Care pathway factors should also be considered when implementing this approach. Currently WGS has sub-optimal sensitivity for detecting certain types of mutation, in particular CNVs and some indels. Concerns have been raised about potential inconsistencies between laboratories in assuring quality of data generated by WGS and its interpretation . The risk of false positives, although low, would be increased if laboratories did not undertake a confirmatory step. The number of pre-symptomatic mutation carriers identified across a range of genes tested for secondary findings is unknown so there is a lack of assurance that clinical services will be able to manage the extra work volume generated. For BRCA1 and BRCA2 mutation carriers this would include enhanced radiologic surveillance, chemoprophylaxis and/or prophylactic surgery to mitigate risk. In addition the cost effectiveness of such interventions is uncertain although recent data suggest that screening of generally healthy individuals using next generation sequencing may not currently be cost effective .
Globally there is divergent policy around secondary genomic findings: in 2013 the American College of Medical and Genetics and Genomics (ACMG) controversially recommended routine examination of 56 potentially actionable genes and types of variants whenever clinical exome or genome sequencing is undertaken  (although an opt out clause has since been added) ; the European Society of Human Genetics in contrast suggests using a targeted testing or reporting strategy where possible to minimise the risk of genetrating unsolicited findings . In the UK the 16 genes recommended for routine examination in the 100,000 Genomes Project are based on the ACMG list plus ‘subsequent expert opinion’ . In unselected populations, however, it is unclear how well this approach to secondary genomic findings allows quantification of an individual’s absolute disease risk, which is essential to making valid judgements about risks and benefits of clinical intervention.

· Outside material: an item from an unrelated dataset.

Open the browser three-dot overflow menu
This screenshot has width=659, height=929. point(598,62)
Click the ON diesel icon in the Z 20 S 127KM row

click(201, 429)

In summary, we use a simple model to highlight issues that hinder the utility of actively seeking secondary findings using WGS, even for relatively well-characterised genes. Applying this method to other gene-disease combinations is likely to reveal further gaps. It is therefore imperative that robust processes are in place for managing and understanding these complex data and appreciating the levels of uncertainty around clinical validity and clinical utility of testing positive for a cancer risk gene. Detailed evaluation of developing practice and research will be essential to enable effective clinical implementation of this approach to secondary genomic findings in unselected populations.
We thank members of the PHG Foundation for helpful comments and discussion on drafts of this work.